» GIVEN PROBLEM
Convert the records below into a numbered list with one item per line, omitting blank lines. Leave the pictures out of the list.

--- Begin DATA ROWS ---

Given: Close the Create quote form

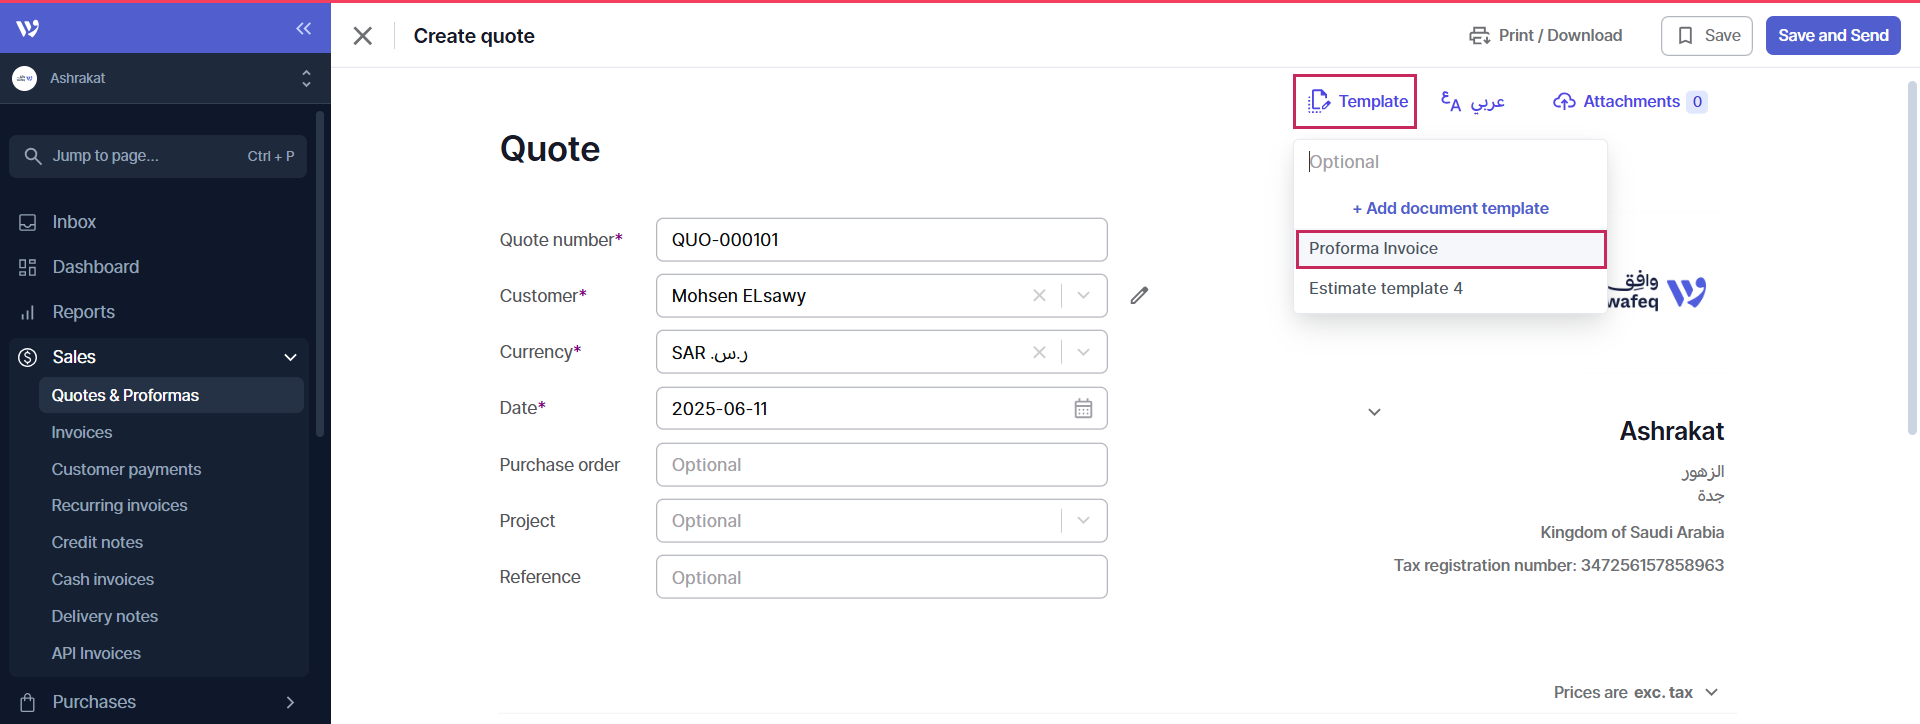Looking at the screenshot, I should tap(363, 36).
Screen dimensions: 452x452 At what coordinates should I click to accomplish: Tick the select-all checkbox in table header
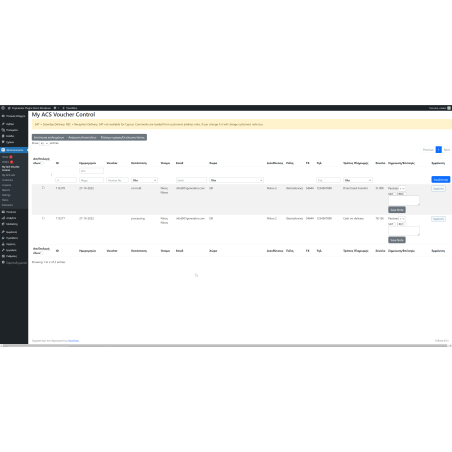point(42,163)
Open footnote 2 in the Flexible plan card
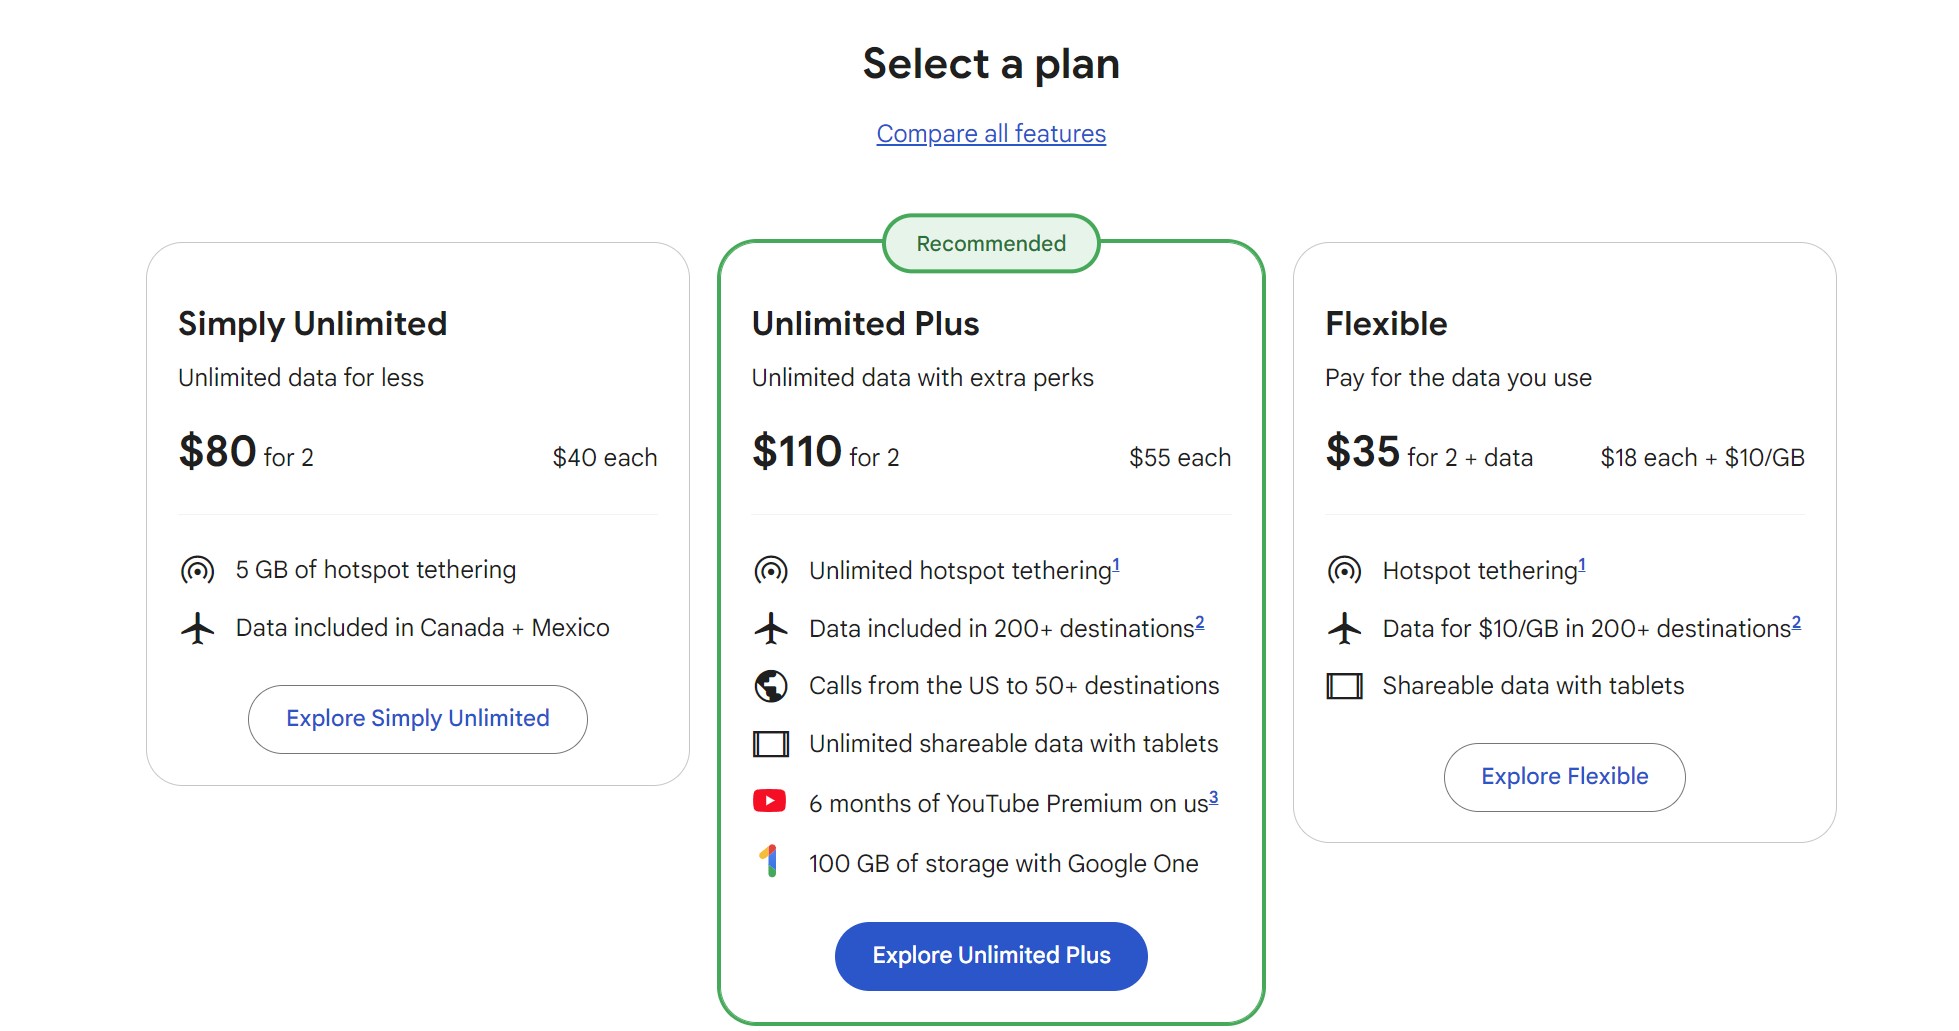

--- End DATA ROWS ---

» EXERCISE SOLUTION
1. Given: Close the Create quote form
2. Looking at the screenshot, I should tap(363, 36).
3. Screen dimensions: 452x452 At what coordinates should I click to accomplish: Tick the select-all checkbox in table header
4. point(42,163)
5. Open footnote 2 in the Flexible plan card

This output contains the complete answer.